Tramvaylar, meydanı dönerek Harbiye veya Aksaray yönlerine dağılıyor. Kırmızı, yeşil vagonlarıyla... The Marmara Oteli yok, Tarlabaşı yıkılmamış. Sıraselviler'in girişinde Halkevi var. Beyoğlu ise ancak kitapla anlatılır.
İstanbul tarihini koruyor. Antik kentin yıkımı başlamamış. Gecekondular yok, Barbaros Bulvarı, Vatan, Millet Caddeleri, Sirkeci- Bakırköy sahil yolu, hele hele Boğaz Kazıklı yolu yollar yok, dalgalar surları okşuyor.
Boğaz 'daki yalılar yakılmamış, sırtlar yemyeşil koruluk: İleride yok edilecek veya kirletilecek onlarca temiz dere denize akıyor.
Çengelköy'ün bademi, Yedikule'nin marulu, Arnavutköy'ün çileği, Langa'nın hıyarı ünlü... Surların çevresi, Boğaz'ın arkaları İstanbul'a "yerli sebze" veren bostanlarla dolu. Sonradan Etiler, Ulus denilen sırtlar mis kokan Osmanlı Çileğini yetiştiriyor. Bugün hatırlanmayan Şehzadebaşı'nda 5 sinema var. Eski İstanbul'un ünlü Direklerarası Tiyatroları sinemaya dönüşmüş. Laleli, Aksaray, Beyazıt, Çemberlitaş, Fatih, nezih aile semtleri. Bu bölgede 5 tiyatro salonu daima doluyor.
Kadıköy yakasında muhteşem konaklar... Salih Sait beylerin Erenköy'deki konağını ve içinde atla dolaştığımız palmiyeli bahçeyi unutamıyorum. Beşiktaş'taki evimizin bahçesindeki kocaman havuzu... Meyva ağaçlarıyla dolu, futbol sahası büyüklüğündeki bahçesiyle anneannemin Vefa'daki, Samatya'daki konakları... Beşiktaş'tan Ihlamur'a, Nişantaşı'na, Teşvikiye'ye kadar uzanan boş alanlardaki birbirinden uzak konaklar...

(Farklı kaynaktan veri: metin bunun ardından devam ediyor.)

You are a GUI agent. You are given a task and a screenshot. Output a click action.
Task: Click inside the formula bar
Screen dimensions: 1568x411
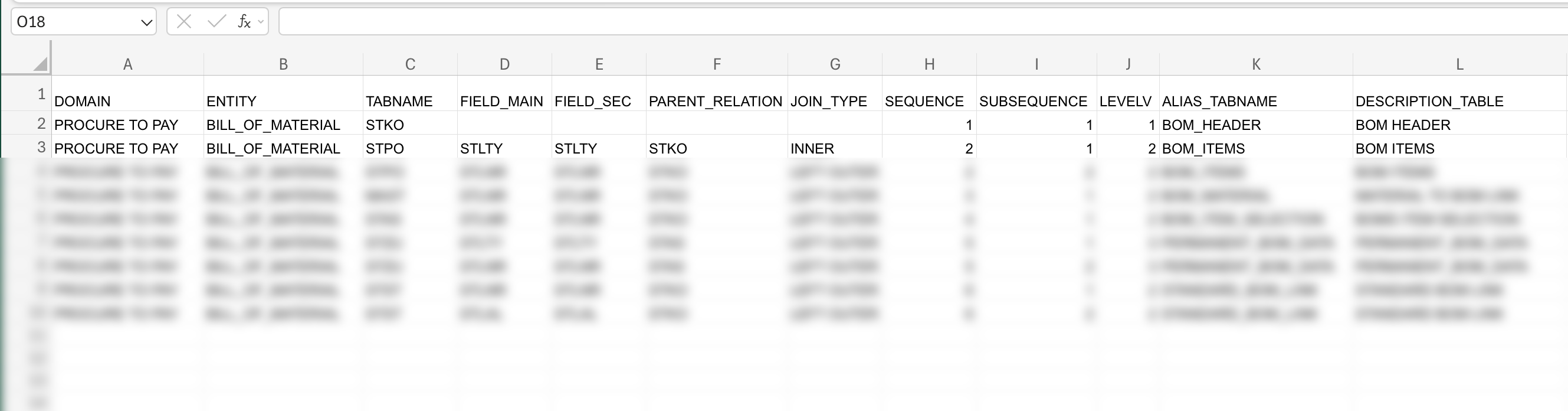(x=609, y=21)
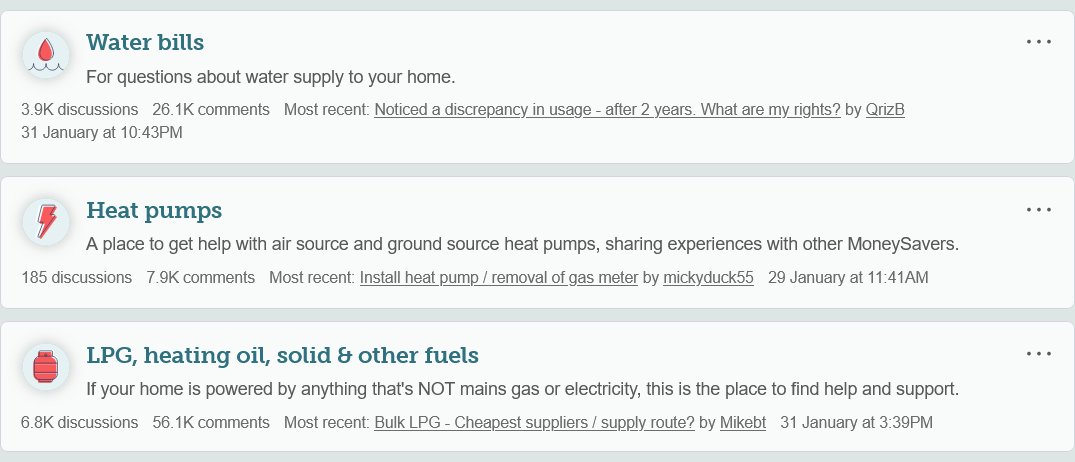
Task: Click the '56.1K comments' count under LPG fuels
Action: pos(211,422)
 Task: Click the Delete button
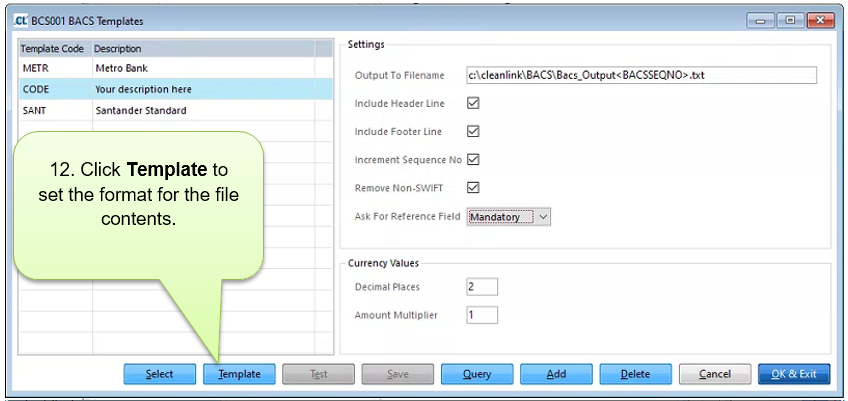pyautogui.click(x=635, y=374)
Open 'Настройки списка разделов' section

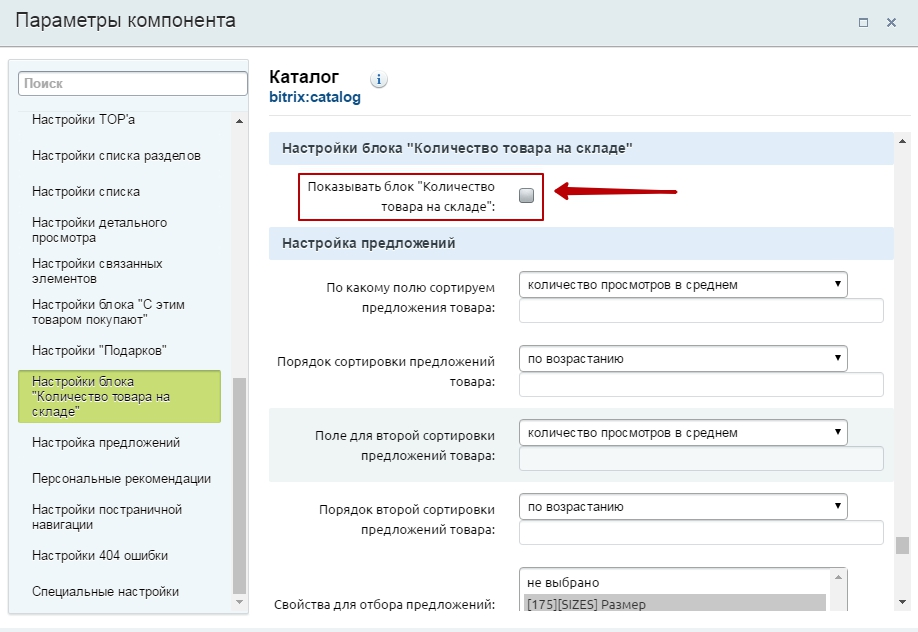pos(116,156)
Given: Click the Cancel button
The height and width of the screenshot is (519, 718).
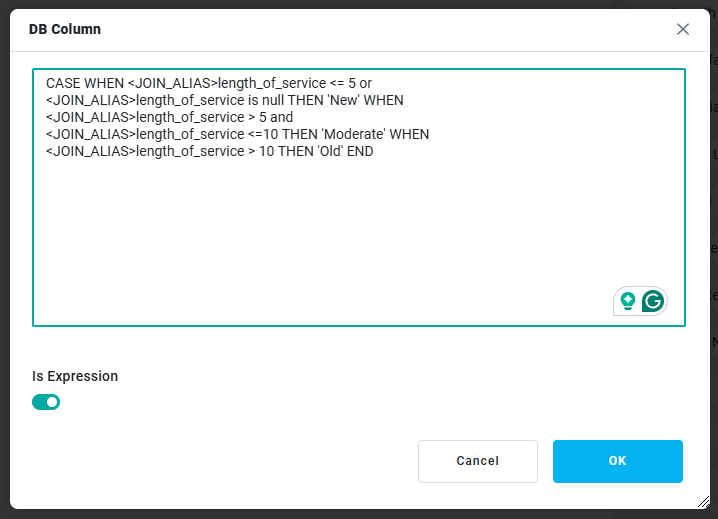Looking at the screenshot, I should click(x=477, y=461).
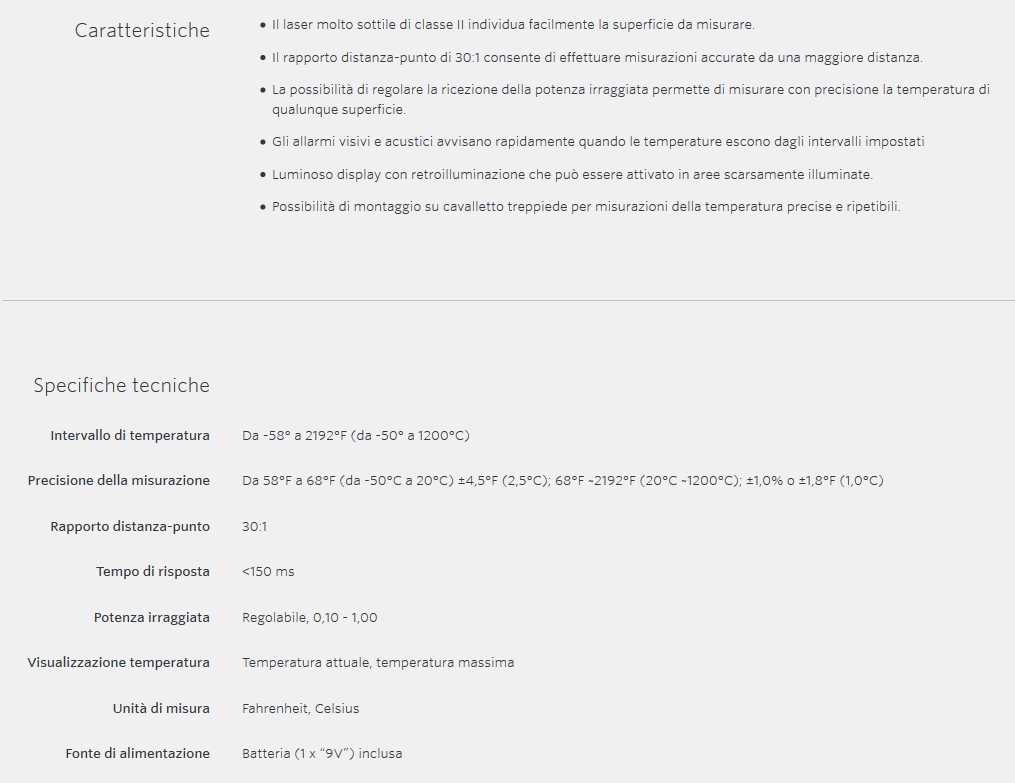Click the temperature range value -58° to 2192°F
Viewport: 1015px width, 783px height.
tap(355, 435)
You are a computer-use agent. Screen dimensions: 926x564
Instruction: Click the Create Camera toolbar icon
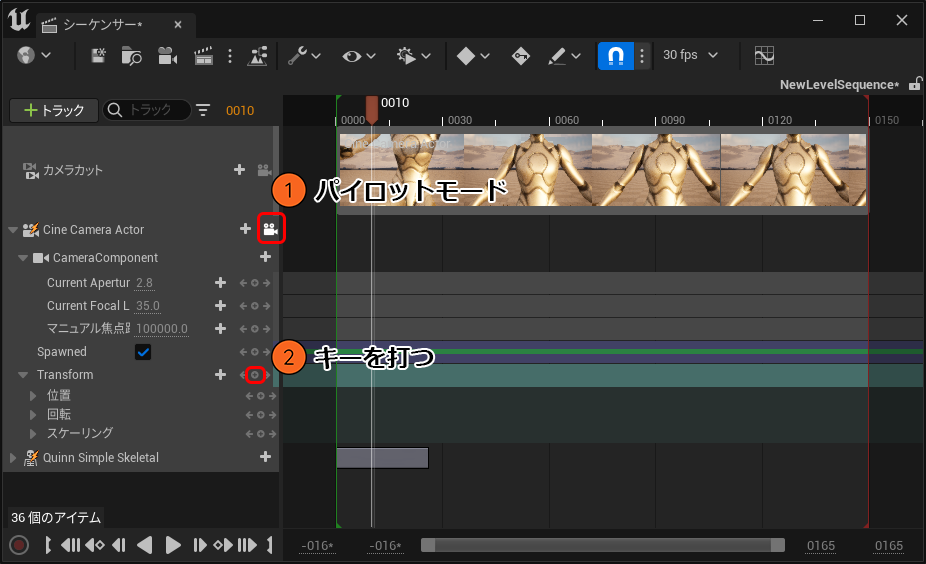pos(167,56)
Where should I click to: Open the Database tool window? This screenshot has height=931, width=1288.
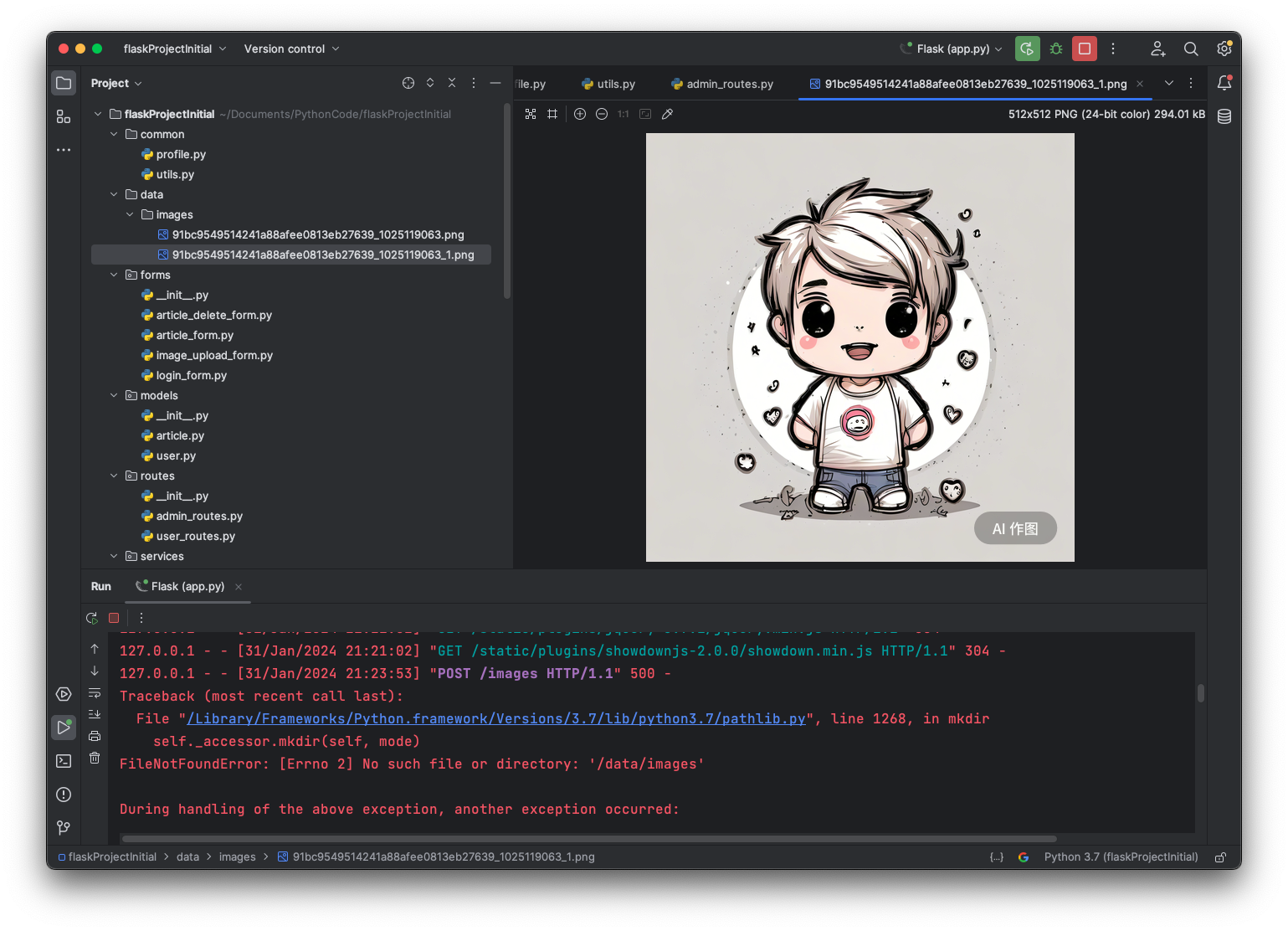pyautogui.click(x=1224, y=116)
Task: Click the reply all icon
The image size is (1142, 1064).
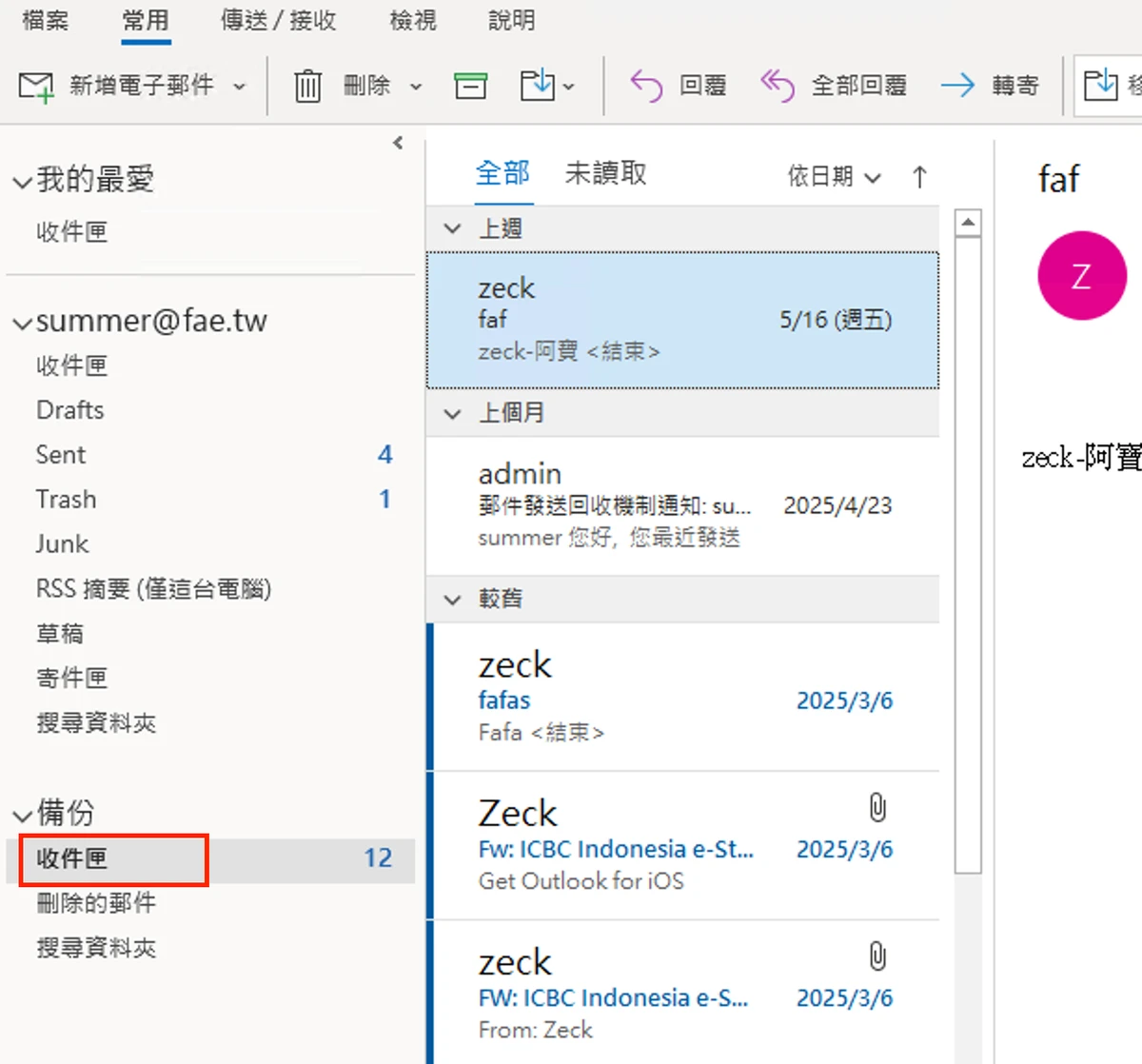Action: [x=777, y=86]
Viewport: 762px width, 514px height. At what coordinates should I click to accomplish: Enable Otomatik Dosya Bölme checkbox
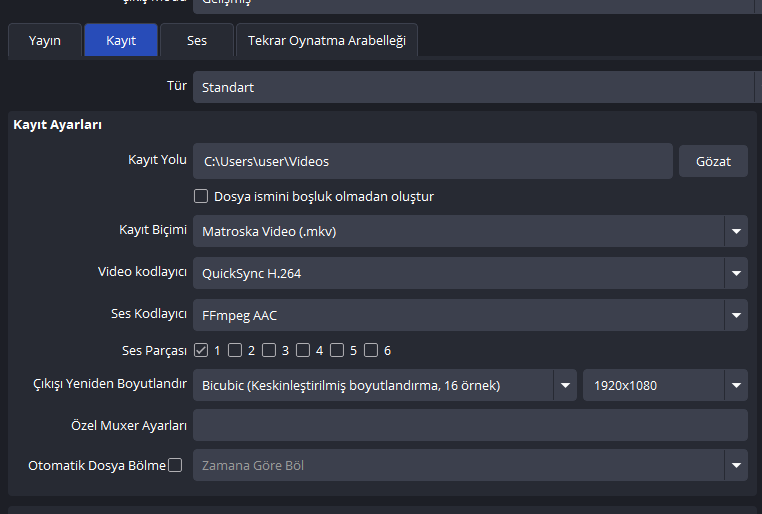(175, 465)
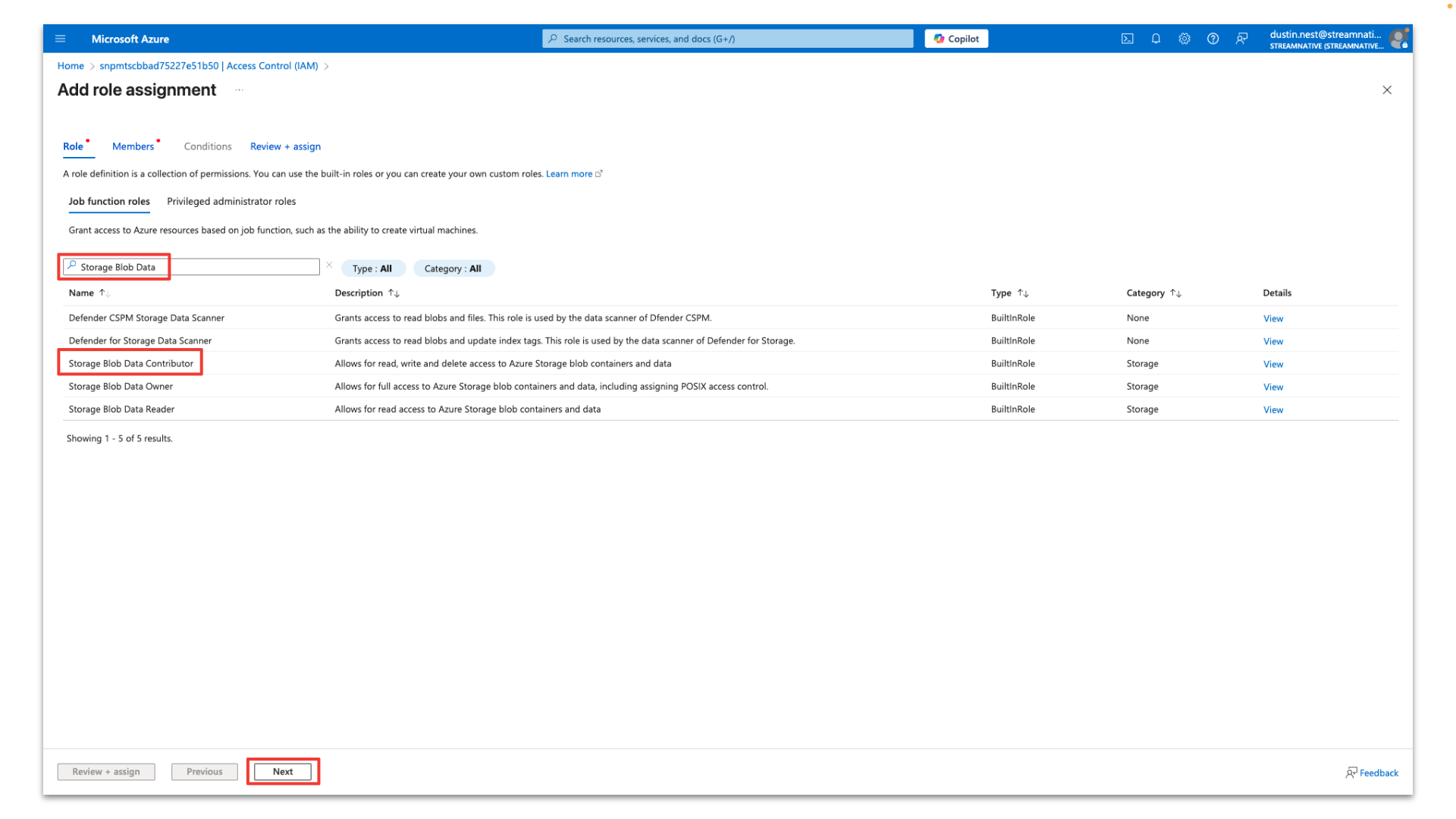Image resolution: width=1456 pixels, height=819 pixels.
Task: Open Privileged administrator roles tab
Action: click(231, 201)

Yılbaşı gecesine dönelim. Sahnedeki teyzeye bayılıyorum. Şalvar giymiş, komik bir şarkı söylüyor. "Zehra Bilir"miş adı... Sonra, lacivert elbiseli bir amca şarkı söylemeye başladı. Uyumuşum.
O yıllar; Ayhan Işık artist olmaya çalışır, Zeki Müren'i kimse tanımazmış, Ahmet Üstün sahnelerin kralıymış. NATO'ya alınmıyoruz, depremler oluyor, Galata'da yanan gemideki 61 yolcu ölüyor. Ve bir yıl daha ölüyor.